A las ocho y doce de la mañana, el primer teléfono comenzó a vibrar sobre mi escritorio.
No contesté.
Cinco segundos después entró otro.
Y otro más.
Cuando el reloj marcó las ocho y media, ya tenía treinta y siete llamadas perdidas.
Sonreí por primera vez en mucho tiempo.
El primer mensaje llegó de Fernanda.
—¿Qué hiciste? Mi tarjeta fue rechazada en la boutique. Haz algo ahora mismo.
Lo dejé sin responder.
El segundo fue de Diego.
—El banco rechazó la mensualidad del coche. Me están diciendo que debo pagar hoy mismo o habrá recargos.
Tampoco contesté.
El tercero llegó de Alejandro.
Solo decía una frase.
—Mi mamá está muy alterada. Llámame.
Apagué nuevamente el teléfono.
Mientras tanto, en la casa de la colonia Del Valle, el desayuno había terminado en una discusión.

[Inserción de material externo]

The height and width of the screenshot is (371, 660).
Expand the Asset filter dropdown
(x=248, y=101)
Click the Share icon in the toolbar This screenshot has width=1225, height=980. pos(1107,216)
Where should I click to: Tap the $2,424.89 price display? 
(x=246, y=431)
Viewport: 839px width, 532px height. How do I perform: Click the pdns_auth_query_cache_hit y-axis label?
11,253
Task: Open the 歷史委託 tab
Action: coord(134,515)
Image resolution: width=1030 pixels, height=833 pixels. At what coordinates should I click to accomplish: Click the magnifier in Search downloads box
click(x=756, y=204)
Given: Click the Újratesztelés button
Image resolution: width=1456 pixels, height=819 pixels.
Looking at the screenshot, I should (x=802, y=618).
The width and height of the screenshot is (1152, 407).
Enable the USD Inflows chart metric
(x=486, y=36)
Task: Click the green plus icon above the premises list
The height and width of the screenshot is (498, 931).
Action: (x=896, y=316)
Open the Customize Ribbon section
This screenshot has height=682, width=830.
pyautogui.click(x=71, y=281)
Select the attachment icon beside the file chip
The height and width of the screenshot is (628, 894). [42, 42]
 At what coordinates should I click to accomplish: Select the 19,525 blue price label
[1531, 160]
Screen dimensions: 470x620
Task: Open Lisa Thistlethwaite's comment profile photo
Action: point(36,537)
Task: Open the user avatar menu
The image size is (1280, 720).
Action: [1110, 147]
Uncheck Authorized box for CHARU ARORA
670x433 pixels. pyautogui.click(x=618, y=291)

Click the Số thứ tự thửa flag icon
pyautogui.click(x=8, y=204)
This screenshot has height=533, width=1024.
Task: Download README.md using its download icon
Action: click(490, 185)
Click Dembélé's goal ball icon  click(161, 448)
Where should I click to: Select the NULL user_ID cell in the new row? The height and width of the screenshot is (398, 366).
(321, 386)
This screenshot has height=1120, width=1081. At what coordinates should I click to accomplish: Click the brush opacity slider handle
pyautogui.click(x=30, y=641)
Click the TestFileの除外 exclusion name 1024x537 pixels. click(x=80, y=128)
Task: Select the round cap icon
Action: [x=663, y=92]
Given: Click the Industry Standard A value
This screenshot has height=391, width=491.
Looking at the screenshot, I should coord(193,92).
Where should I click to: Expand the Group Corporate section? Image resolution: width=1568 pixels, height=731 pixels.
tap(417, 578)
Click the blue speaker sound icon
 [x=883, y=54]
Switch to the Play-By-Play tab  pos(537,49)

Doña Teresa regresó furiosa del salón de belleza.
Su tratamiento mensual, reservado desde hacía semanas, había sido cancelado porque el pago automático nunca llegó.
—¡Esto es una humillación! —gritaba mientras golpeaba el bolso sobre la mesa—. Esa muchacha está jugando conmigo.
Fernanda entró casi llorando.
—Me dejaron el vestido apartado porque no pasó la tarjeta.
Diego apareció detrás de ellas.
—El banco bloqueó todos los cargos. Hasta la gasolina tuve que pagarla con efectivo.
Los tres miraron a Alejandro.
Él seguía convencido de que todo era un simple error bancario.
Me llamó por videollamada.
Esta vez respondí.
—Mariana… ¿qué está pasando?
Detrás de él alcanzaba a ver a toda su familia observando la pantalla.
Respiré con tranquilidad.
—Nada grave. Solo dejé de financiar sus vidas.
Se hizo un silencio absoluto.
Doña Teresa arrebató el teléfono de las manos de su hijo.
—¡Devuélveme mis tarjetas inmediatamente!
—No son sus tarjetas, señora.
—¡Siempre las he usado!
—Exactamente. Usado. Nunca fueron suyas.
Su rostro comenzó a ponerse rojo.
—Soy la madre de tu esposo.
—Y yo soy la persona que las pagaba.
Fernanda intervino enseguida.
—Después de todo lo que hemos hecho por ti…
No pude evitar sonreír.
—¿Podrías recordarme una sola cosa que hayan hecho por mí?
Nadie respondió.
Abrí una carpeta que ya tenía preparada.
—Tengo aquí un resumen bastante interesante.
Comencé a leer con absoluta calma.
—Ochocientos cuarenta mil pesos en tratamientos estéticos.
—Seiscientos treinta mil en ropa, bolsos y accesorios.
—Un millón ciento veinte mil en el automóvil de Diego.
—Doscientos noventa mil en viajes.
—Casi cuatrocientos mil en restaurantes y reuniones familiares.
—Y cientos de gastos menores durante tres años.
Escuchaba sus respiraciones aceleradas al otro lado de la llamada.
—Total: cuatro millones ochocientos mil pesos.
Alejandro permanecía completamente inmóvil.
Nunca había visto aquellas cifras juntas.
Porque jamás se había preocupado por revisar una sola cuenta bancaria.
Doña Teresa todavía intentó levantar la voz.
—Eso era obligación de una buena nuera.
Negué lentamente.
—No, señora. Fue una decisión mía.
Hice una pausa.
—Y hoy también fue decisión mía terminarla.
Alejandro dio un paso al frente.
—Mariana… podemos hablar tranquilos cuando regreses a casa.
Aquellas palabras confirmaron algo que llevaba años negándome.
Ni siquiera había preguntado cómo me sentía.
Solo quería que todo volviera a ser como antes.
—No voy a regresar.
El silencio volvió a instalarse.
Entonces añadí la frase que llevaba tres años esperando pronunciar.
—Y esta tarde recibirán una notificación legal sobre la propiedad donde viven.
Doña Teresa frunció el ceño.
—¿Qué notificación?
—La casa está registrada únicamente a mi nombre. Nunca la puse como patrimonio conyugal porque la compré antes del matrimonio.
Vi cómo Alejandro giraba lentamente hacia su madre.
Ella lo miró completamente confundida.
—¿Cómo que la casa es de ella?

Él tragó saliva.
Porque acababa de recordar que, efectivamente, jamás había firmado una sola escritura.
Y comprendió que el verdadero problema no eran las tarjetas bloqueadas.
Era que toda la familia acababa de descubrir que llevaba tres años viviendo… en la casa de la mujer a la que habían obligado a comer de pie.